Entre muitas coisas, a pandemia me sequestrou a palavra. Não que eu estivesse transbordando de escrita ultimamente, ao contrário: já há bastante tempo que as histórias andam teimosas, empacadas no limite da minha imaginação, vivas o suficiente para serem pensadas mas incapazes de efetuar o salto em direção ao arquivo em branco, ou à folha de papel. Por outro lado, não é como se a minha vida esteja deserta de palavras: tenho feito muitos textos para o jornal, trabalhos interessantes como freelancer, pesquisas e histórias humanas que me têm sido prazerosas de relatar. Ainda assim, a pandemia veio e, com sua chegada, impôs uma espécie de silêncio sobre mim. Meus cadernos de anotações andam silenciosos há meses; pouco tenho falado com as pessoas, e pouco tenho falado comigo mesmo, o que é possivelmente bem pior. Sinto-me cada vez mais retido entre paredes - as de minha casa, de onde muito pouco e brevemente me retiro, e as de minha mente, como muros que reforço com tijolos sombrios, tinta preta cobrindo as poucas janelas que ainda apontam para fora.
Mas não quero sumir. Há coisas demais que desejo dizer, embora o tempo pareça cada vez mais curto e a voz, mais escassa.

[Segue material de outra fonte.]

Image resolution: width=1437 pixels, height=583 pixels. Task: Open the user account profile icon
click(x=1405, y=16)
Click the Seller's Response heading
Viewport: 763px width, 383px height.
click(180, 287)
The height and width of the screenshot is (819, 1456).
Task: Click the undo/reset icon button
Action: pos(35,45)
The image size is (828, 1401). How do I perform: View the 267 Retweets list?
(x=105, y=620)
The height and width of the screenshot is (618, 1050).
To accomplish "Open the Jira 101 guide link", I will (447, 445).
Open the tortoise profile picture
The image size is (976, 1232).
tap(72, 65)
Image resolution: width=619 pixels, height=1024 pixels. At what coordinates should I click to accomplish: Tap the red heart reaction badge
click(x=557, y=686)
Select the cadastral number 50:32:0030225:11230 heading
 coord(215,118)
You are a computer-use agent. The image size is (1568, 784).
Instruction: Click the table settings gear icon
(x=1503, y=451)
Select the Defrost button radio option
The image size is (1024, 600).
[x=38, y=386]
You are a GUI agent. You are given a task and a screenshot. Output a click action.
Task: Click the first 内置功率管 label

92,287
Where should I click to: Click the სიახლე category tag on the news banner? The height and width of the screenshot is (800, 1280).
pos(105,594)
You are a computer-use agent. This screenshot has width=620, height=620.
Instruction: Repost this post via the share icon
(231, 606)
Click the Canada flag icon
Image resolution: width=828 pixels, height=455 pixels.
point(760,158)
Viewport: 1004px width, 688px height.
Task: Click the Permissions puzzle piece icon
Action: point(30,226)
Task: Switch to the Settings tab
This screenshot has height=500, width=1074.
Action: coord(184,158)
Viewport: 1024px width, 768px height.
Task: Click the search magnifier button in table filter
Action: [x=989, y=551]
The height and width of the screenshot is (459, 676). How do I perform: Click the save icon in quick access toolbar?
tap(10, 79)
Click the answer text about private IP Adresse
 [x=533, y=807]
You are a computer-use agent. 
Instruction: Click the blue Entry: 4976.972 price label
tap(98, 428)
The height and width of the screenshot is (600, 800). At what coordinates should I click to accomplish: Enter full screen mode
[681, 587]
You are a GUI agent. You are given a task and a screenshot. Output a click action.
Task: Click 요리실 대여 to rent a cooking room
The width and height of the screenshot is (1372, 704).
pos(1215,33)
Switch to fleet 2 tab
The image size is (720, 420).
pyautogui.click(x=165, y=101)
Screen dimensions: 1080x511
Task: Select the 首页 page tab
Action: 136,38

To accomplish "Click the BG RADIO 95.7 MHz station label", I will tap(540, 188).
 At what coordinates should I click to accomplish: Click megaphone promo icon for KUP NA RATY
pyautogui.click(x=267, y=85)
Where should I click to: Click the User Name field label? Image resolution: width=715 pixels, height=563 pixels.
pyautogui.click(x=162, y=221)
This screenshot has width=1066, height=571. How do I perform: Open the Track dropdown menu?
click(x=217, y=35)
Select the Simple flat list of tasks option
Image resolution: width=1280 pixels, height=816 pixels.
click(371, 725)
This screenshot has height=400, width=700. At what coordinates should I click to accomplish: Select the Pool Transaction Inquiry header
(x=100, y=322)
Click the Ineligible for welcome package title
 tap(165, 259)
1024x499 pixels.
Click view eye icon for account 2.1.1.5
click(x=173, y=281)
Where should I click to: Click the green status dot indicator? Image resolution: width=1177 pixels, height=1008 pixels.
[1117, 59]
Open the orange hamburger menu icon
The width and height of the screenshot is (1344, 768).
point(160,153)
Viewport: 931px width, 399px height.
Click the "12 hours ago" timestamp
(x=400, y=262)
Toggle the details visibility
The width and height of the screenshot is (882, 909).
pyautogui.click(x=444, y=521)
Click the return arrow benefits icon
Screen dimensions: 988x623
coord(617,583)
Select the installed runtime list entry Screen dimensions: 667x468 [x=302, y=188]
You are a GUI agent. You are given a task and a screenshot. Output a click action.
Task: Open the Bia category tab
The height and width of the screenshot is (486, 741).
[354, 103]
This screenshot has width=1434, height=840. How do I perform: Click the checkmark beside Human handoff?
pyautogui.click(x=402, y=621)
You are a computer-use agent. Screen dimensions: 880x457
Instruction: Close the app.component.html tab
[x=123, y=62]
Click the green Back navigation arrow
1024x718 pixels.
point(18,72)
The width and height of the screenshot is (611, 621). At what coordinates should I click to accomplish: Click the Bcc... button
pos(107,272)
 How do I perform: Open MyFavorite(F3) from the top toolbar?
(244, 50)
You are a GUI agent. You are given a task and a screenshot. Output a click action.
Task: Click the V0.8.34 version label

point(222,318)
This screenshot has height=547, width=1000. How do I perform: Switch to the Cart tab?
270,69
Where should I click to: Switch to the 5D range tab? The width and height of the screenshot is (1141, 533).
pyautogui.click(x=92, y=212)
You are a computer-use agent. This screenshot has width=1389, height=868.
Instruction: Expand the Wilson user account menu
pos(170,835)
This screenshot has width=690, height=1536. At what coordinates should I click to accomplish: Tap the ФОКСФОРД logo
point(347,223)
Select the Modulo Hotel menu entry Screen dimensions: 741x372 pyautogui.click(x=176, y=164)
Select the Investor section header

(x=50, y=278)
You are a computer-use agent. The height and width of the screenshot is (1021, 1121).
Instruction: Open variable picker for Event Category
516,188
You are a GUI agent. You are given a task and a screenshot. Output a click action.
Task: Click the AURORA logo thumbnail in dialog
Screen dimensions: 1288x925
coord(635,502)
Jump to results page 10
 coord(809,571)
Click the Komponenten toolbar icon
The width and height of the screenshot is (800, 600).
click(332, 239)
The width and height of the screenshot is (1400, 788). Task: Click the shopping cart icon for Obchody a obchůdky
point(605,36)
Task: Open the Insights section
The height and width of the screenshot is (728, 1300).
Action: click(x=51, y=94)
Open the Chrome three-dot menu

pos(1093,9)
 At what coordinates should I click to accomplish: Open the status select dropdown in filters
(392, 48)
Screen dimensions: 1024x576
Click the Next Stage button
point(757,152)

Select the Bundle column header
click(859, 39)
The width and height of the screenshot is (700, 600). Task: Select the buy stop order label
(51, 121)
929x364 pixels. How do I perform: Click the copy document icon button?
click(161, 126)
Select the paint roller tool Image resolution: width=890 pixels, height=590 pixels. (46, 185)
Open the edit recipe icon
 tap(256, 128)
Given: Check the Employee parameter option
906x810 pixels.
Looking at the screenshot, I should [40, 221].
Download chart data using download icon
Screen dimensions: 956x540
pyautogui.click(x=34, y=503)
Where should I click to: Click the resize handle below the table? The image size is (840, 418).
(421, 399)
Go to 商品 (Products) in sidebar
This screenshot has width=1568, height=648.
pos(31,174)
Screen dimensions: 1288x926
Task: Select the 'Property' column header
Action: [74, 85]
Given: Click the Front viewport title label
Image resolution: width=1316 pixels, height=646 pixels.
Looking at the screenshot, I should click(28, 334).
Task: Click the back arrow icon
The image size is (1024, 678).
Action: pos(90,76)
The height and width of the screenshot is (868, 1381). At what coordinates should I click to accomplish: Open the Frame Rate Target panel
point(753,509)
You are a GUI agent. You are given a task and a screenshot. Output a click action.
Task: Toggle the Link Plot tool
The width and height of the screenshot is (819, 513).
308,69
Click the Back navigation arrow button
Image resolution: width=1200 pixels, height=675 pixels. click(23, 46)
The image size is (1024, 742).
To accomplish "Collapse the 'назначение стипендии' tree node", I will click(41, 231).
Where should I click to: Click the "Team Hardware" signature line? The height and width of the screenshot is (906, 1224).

Não sei se faz sentido dizê-las, se sou capaz de fazê-lo adequadamente e muito menos se alguém se importa; o que acontece é que desejo dizê-las - ou, talvez de forma ainda mais adequada, que decidi que assim desejo e, agora, estou disposto a teimar nessa direção. Não tenho medo de me tornar incapaz de escrever, e nutro uma confiança talvez imprudente de que a palavra, no fundo, jamais me abandonará: o que não posso aceitar é que esses meses de isolamento e esquecimento sejam suficientes para provocar tanto silêncio. Não é correto que eu me cale por mais tempo. Mesmo que eu precise forçar as palavras a saltarem para fora. Mesmo que elas estejam com medo.
A Época Folhetinesca continua lá fora. E segue precisando de um cronista.